Attouchement sexuel
En Belgique, le droit pénal ne reconnaît pas explicitement l’attouchement sexuel comme une infraction à part entière. Pourtant, ces actes existent, ils sont violents, et ils laissent des traces durables. Alors, comment la justice les traite-t-elle ?
Des agressions sexuelles, mais pas de mot pour les nommer
En Belgique, il n’existe pas de catégorie juridique spécifique pour les attouchements sexuels.
Cela ne signifie pas pour autant que ces actes sont tolérés ou légaux.
Le Code pénal les considère comme des atteintes à l’intégrité sexuelle. Il s’agit là d’une formule large qui couvre les agressions sans pénétration.
Par exemple, si une personne touche les seins, les fesses ou les parties génitales d’une autre sans son consentement, cela tombe sous cette qualification.
En revanche, dès qu’il y a pénétration (même avec les doigts ou un objet), l’acte est qualifié de viol.
C’est une distinction importante, car les peines encourues ne sont pas les mêmes. En effet, un viol est passible de peines bien plus lourdes (jusqu’à 20 ans de prison) qu’une atteinte à l’intégrité sexuelle (jusqu’à 5 ans).
Pourquoi ce flou juridique pose problème ?
Cette absence de reconnaissance explicite des attouchements comme une infraction distincte envoie un message troublant. Ainsi, certaines agressions sexuelles seraient « moins graves » que d’autres.
Pourtant, une victime d’attouchement peut subir un traumatisme aussi profond qu’une victime de viol.
Le fait que le droit ne les nomme pas clairement peut minimiser la souffrance des victimes, décourager les plaintes, ou donner l’impression que ces actes ne méritent pas la même attention.
Pire encore, cette distinction peut renforcer les stéréotypes selon lesquels seules les agressions « extrêmes » (comme le viol) méritent d’être prises au sérieux.

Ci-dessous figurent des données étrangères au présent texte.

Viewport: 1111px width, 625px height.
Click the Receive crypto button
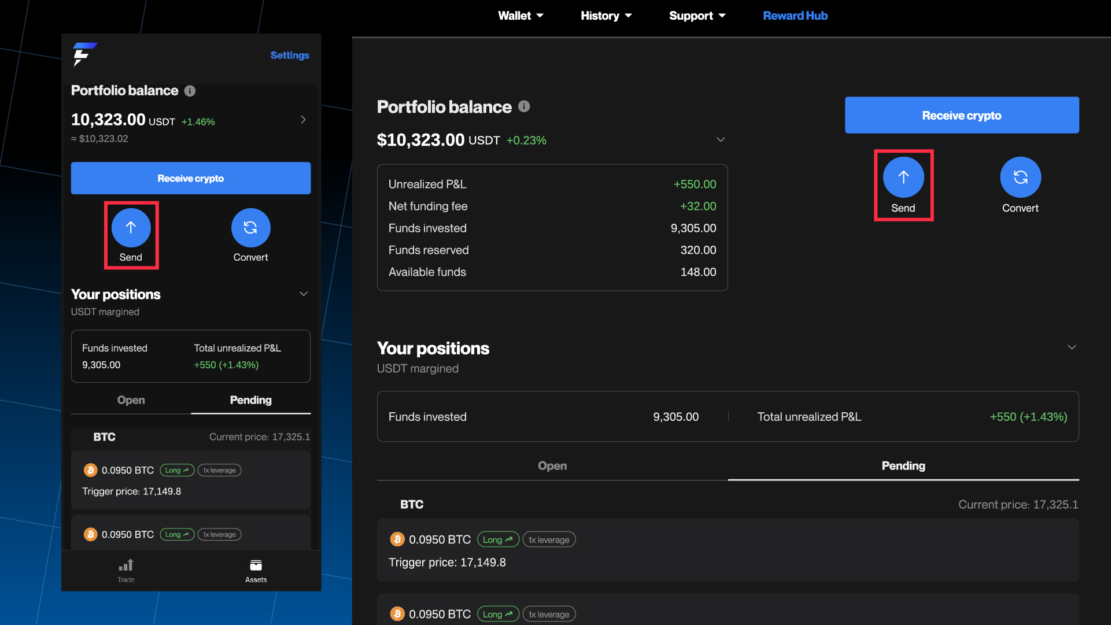click(x=961, y=115)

Or, toute agression sexuelle, qu’elle implique ou non une pénétration, est une violation intolérable de l’intégrité et de la dignité d’une personne.
Vers une justice plus inclusive et protectrice
Il est temps que le droit belge reconnaisse explicitement les attouchements sexuels comme une infraction à part entière.
Cela enverrait un signal fort : aucune agression sexuelle n’est acceptable, quelle que soit sa forme.
En effet, les victimes méritent d’être entendues, crues et protégées. Elles méritent que la justice ne hiérarchise pas leur souffrance. Car une société qui tolère l’idée que certaines agressions sont « moins graves » est une société qui normalise les violences contre les femmes et les personnes marginalisées.
La lutte pour l’égalité passe aussi par un droit qui protège toutes les victimes, sans exception.